The event was held on Thursday 7th July at The Carlton Park Hotel. Over 70 people attended the event to share their experiences. Five presentations were given:
• My life living with heart disease – Roy Goodwin, Rotherham Heart Support
• The benefits of support groups – Ken Wassall, Rotherham Heart Support
• Living with heart failure – Sarah Briggs, Community Heart Failure
• Living well with heart disease – Katie Taylor, Cardiac Rehabilitation
• Keeping active with cardiac disease – Glyn Burgess, Cardiac Team
Following the presentations, three workshops were held:-
• Life after a heart attack. • Living with heart failure. • Living with a heart rhythm problem.

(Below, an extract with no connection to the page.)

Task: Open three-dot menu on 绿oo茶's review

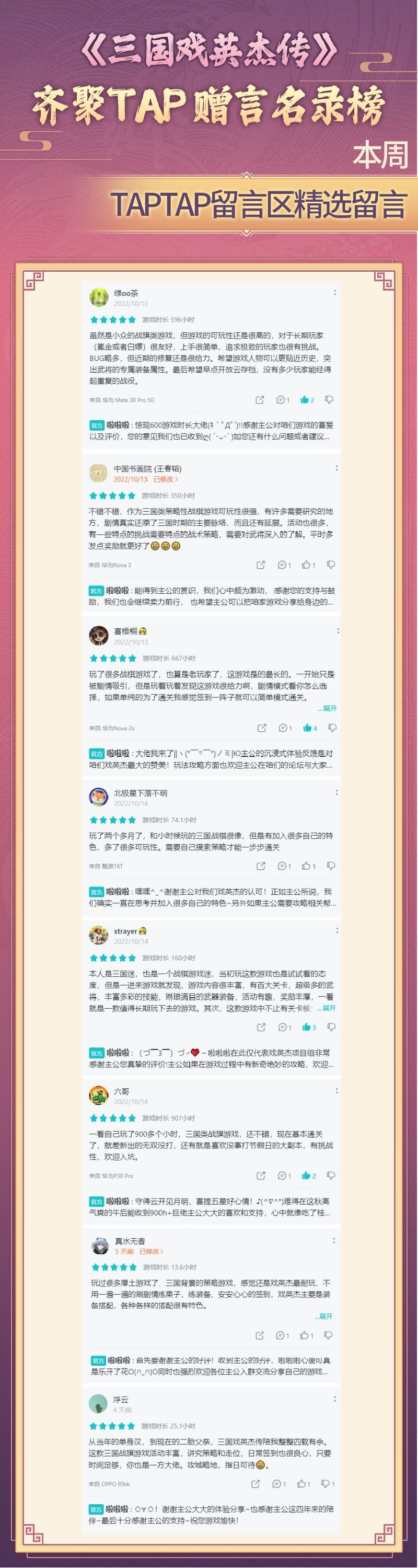Action: click(334, 293)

Participants were then offered the opportunity to ask the expert panel any questions they had. The expert panel consisted of:-
• Dr Leonard Jacob – GP with Special Interest in Cardiology • Dr Rangasamy Muthusamy – Cardiologist, Rotherham Hospital NHS
• Liz Harris - Clinical Pathways Advisor, Yorkshire Ambulance Service • Sarah Briggs – Heart Failure Specialist Nurse, NHS Rotherham
Summary of the Workshop Discussions Experiences of using local services and public opinions were gathered at the three workshops and clear themes emerged. These have been summarised below but full reports from each of the workshops and an evaluation of the event is available separately. Symptoms and Diagnosis It would appear that the participants agree that symptoms can vary greatly from individual to individual and from condition to condition. Diagnosis also seems to vary, from the method of diagnosis, the level of information provided and the support offered. Due to the trauma or shock of a diagnosis patients do not always remember what has been said. This can cause increased stress and upset for the patient and their families or carers. The lack of support between diagnosis and the follow up appointment can cause distress with patients having no information about their condition. The lack of information after their initial diagnosis can cause stress, with any queries or concerns not being answered or addressed until a follow up appointment which could be months later. Treatment Treatment varies from condition to condition but overall it appears the information and support provided can also vary. It is evident there is an apparent inconsistency with the level of information given relating to treatment, this being dependent on the individual health professional or department. Particular concerns were raised around medication and the possible side effects. Communication and Information There appears to be an overall inconsistency in how and when information is offered, with no set procedure for sharing information. The information
provided and the manner in which it is given seems to vary depending on who a patient sees or which department they attend. A participant said that when diagnosed with cancer a Macmillan worker gave them information leaflets and said they would be contacted in a week’s time to discuss and answer any questions. This positive experience does not appear to be replicated for heart patients. Condition Management Feedback given at the workshops suggested that the processes for follow up, condition management and support differed according to each condition e.g. Heart Attack, Heart Failure, Heart Rhythm problems. It was felt this led to lack of service consistency and confusion for service users. Evaluation Evaluation forms were distributed at the event and a total of 43 forms (61.4% of attendees) were completed. These were analysed by Rotherham LINk using Survey Monkey. Of those responding:
• Almost 60% were aged 65 years and over • 42% were male, 58% were female • Almost 80% were living with a heart condition • Over 97% felt that the event was relevant to them • 98% found the information provided useful • 93% felt more confident about contacting their GP • 95% felt more confident about when to contact local heart care services • Over 97% felt that the format of the event was suitable and that the venue
• Honest, transparent workshops; excellent Expert Panel. • Thank you for a very enlightening morning – more of the same please. • Very good day. • Very, very informative. Need more – well done! • What a fantastic morning, networking with Community Heart Failure Service
• Great day. I feel more confident in contacting my GP and specialist nurse. • I found the event much more interesting and informative than I expected. Constructive criticism and learning points:
• Having more than one workshop in the same room creates communication
• Being very deaf, it was hard to hear when we broke up for our groups with
others talking. It would have been ideal if we could have had a separate room; otherwise a very good day.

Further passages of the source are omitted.